Stocks Of Zomato Nykaa Delhivery PolicyBazaar And Paytm Starts Fresh Decline Investors Suffered Huge Loss

New Edge Tech Stocks: All-round beating has started again for the shares of tech companies which made a splash in the market through their IPOs. Stocks like Paytm, Zomato, Nykaa, Delhivery and Policybazaar have been witnessing a sudden fall in the recent past, due to which the investors investing in the IPOs of these companies have to bear the brunt. In 2021, these companies raised $ 18 billion through IPOs, but investors have suffered huge losses on investing in these tech stocks. Shares of these tech companies have fallen by more than 75 percent from their all-time high.

zomato disappointed

The fall in the stock of food delivery company Zomato is increasing. The share with issue price of Rs 76 is now trading at Rs 51. The stock has fallen by 31 per cent in the last 3 months. After listing in 2021, the stock touched a high of Rs 169. Zomato’s market cap was Rs 1 lakh crore on the day of listing on July 23, 2021, which is now only Rs 43,613 crore.

Nykaa did the damage

Nykaa’s stock has declined by 43 per cent in the last three months. On November 11, 2022, the stock was trading at Rs 224, which is now trading at Rs 128. The market cap was Rs 1.04 lakh crore on the day of listing in the stock market, which has now come down to Rs 36,742 crore. Nykaa had issued an IPO at a rate of Rs 1125 per share. The company had issued five bonus shares for one share, due to which the share rate has changed.

Paytm’s stock is not recovering

Paytm is in worst condition.

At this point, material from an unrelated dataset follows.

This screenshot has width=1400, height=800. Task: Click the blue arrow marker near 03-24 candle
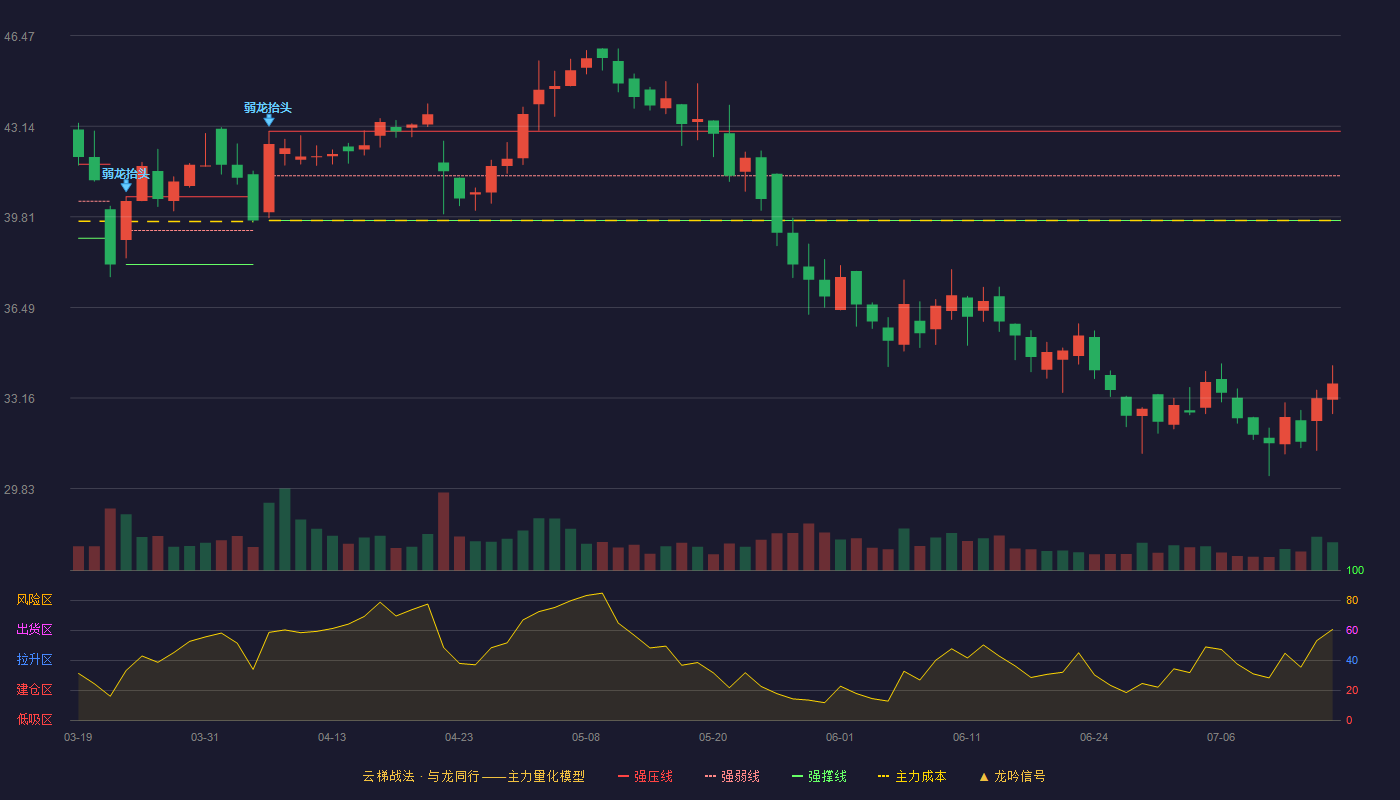point(126,185)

The issue price of Paytm was Rs 2150, which is now trading around Rs 531. Paytm has come down 75 percent from its issue price. So the market capitalization has come down from Rs 1,39,000 crore to Rs 34525 crore. That means Rs 1.05 lakh crore of investors have sunk.

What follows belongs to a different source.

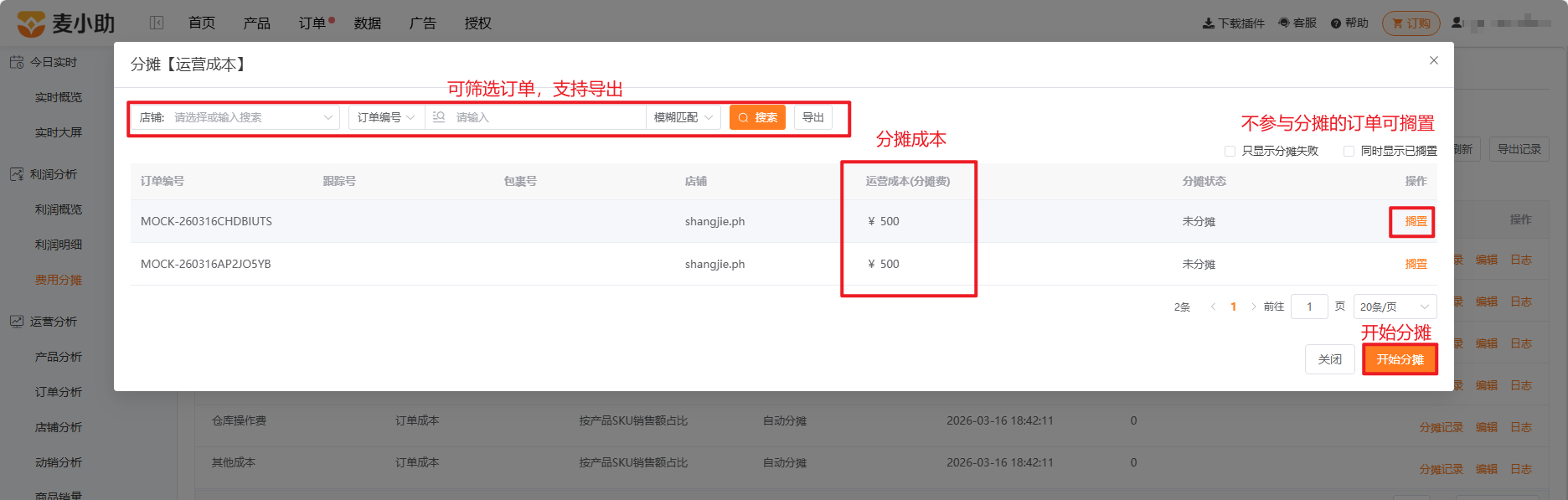Click the download plugin icon
This screenshot has height=500, width=1568.
pyautogui.click(x=1209, y=23)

Below PolicyBazaar IPO Price

The issue price of Policy Bazaar was Rs 980, which is now trading at Rs 445, which means the stock is trading 55% below the IPO price. The IPO was listed on the exchange on November 15 in 2021 and then its market cap was Rs 54,070 crore. Now it has come down to Rs 20,030 crore.

Loss to Delhivery’s investors

Logistics company Delhivery brought IPO at the rate of Rs 487 per share. But now it is trading at Rs.307. Delhivery is trading around 37 per cent below its issue price. The pre-IPO valuation of the company was Rs 35,283 crore, which has come down to Rs 22,399 crore.

The dilemma in front of these tech-based companies is that most of the companies are running in losses due to which the attitude of brokerage houses towards these stocks is very negative. In such a situation, there is no sign of any boom in these stocks at the moment.